City crews in Kamloops collected substantially less recycling on the curb last year than a year earlier.
A report from city staff says 24 per cent less curbside recycling was picked up in 2018 compared to 2017, which is a drop of nearly 1,500 tonnes.
Civic operations director Jen Fretz says city crews are clamping down on not accepting curbside recycling that is contaminated.
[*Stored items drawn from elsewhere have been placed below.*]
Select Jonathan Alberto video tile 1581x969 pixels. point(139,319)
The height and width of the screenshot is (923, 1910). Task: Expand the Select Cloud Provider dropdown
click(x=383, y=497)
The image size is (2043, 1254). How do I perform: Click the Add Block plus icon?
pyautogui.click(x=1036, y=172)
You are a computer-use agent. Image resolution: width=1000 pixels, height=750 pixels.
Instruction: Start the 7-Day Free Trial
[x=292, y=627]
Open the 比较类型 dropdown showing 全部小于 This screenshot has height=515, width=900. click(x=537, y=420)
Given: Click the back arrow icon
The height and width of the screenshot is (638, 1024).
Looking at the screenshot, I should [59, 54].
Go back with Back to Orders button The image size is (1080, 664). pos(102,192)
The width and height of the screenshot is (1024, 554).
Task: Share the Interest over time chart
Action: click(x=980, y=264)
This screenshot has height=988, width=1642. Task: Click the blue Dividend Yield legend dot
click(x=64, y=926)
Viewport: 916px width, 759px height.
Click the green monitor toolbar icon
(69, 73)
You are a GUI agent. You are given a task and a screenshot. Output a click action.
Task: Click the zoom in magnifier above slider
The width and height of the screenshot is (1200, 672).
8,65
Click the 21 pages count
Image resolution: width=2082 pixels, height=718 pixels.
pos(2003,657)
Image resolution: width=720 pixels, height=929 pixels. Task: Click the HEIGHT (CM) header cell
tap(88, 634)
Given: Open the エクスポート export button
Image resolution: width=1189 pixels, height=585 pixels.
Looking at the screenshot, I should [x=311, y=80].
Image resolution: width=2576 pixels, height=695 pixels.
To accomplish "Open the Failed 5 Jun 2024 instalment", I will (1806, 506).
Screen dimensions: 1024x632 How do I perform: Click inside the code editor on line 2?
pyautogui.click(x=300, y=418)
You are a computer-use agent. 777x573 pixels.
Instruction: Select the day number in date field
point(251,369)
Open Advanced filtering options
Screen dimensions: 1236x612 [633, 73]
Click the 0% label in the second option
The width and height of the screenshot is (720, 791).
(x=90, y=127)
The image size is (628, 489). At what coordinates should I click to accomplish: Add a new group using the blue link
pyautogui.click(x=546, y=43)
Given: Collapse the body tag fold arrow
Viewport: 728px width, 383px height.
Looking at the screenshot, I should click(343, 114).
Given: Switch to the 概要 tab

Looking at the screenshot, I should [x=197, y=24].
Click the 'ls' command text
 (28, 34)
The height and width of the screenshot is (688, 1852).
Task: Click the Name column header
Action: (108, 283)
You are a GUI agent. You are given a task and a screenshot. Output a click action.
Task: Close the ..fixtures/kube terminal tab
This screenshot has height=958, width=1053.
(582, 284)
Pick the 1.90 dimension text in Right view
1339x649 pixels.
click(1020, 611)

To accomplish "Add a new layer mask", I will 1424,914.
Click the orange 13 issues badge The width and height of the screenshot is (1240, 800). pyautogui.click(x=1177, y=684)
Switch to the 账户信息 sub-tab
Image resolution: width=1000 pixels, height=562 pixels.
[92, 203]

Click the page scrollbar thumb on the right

She says the move has a lot to do with changes at RecycleBC; shipping containers with recycling have long been shipped to China in containers to be reused, but in reality those often had high amounts of contaminated recycling which China now doesn’t accept and ships back to North America.
“We’re working daily with residents and with property owners to try and make sure that people understand what it means when they just haphazardly throw something into their recycling cart or bin that doesn’t belong there,” Fretz says.
“It’s not a matter of ‘out of site, out of mind, I’ve done my part, I’ve recycled.’ Unfortunately, in most cases that material ends up going to the landfill.
“We do have an education campaign that’s ongoing, but we also hope to be coming before council in 2019, 2020 with respect to both commercial recycling as well as the potential for organics diversion at the curb.”
City councillor Kathy Sinclair acknowledged the drop in recycling during this week’s council meeting and said it was “discouraging.”
In total 4,682 tonnes of recycling was picked up at the curbsides in Kamloops last year, compared to 6,144 tonnes in 2017 and 6.259 in 2016.